▶ **Problem description**
Among the lines of the data below, count those that hold the word "This". Answer with the number alone.

▶ **Recorded data**
*** Block opens ***
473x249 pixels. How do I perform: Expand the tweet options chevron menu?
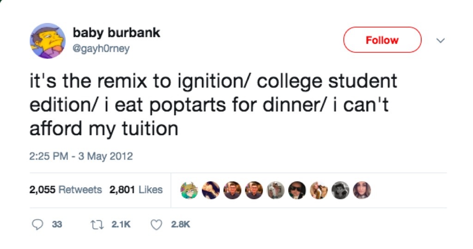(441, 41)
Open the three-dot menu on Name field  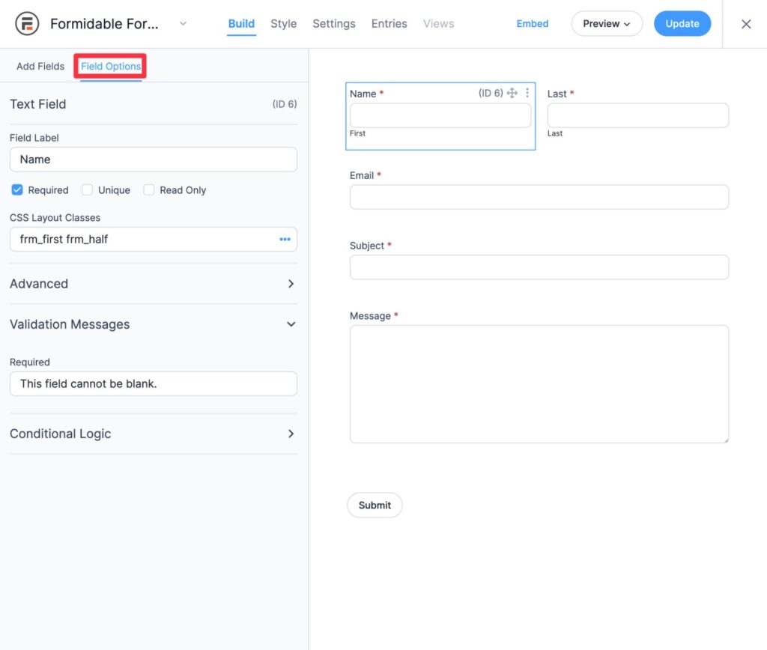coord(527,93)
*** Block closes ***
*** Block opens ***
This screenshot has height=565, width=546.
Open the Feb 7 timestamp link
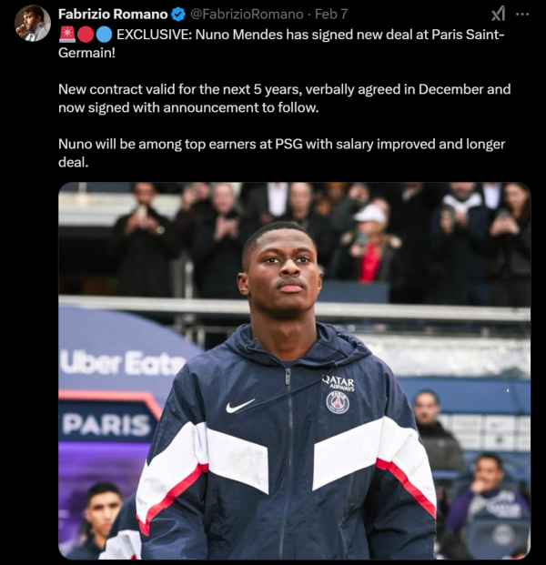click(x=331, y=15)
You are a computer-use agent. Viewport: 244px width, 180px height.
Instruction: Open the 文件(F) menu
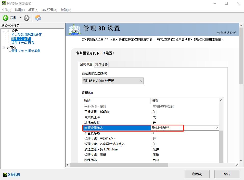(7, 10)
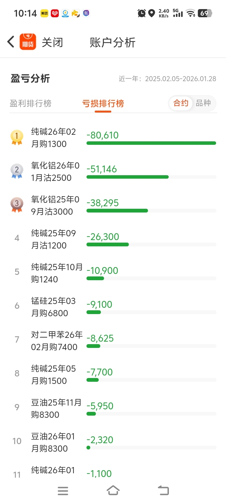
*** Block closes ***
*** Block opens ***
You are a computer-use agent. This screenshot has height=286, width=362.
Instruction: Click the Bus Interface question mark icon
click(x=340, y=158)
*** Block closes ***
▶ **The completed task**
2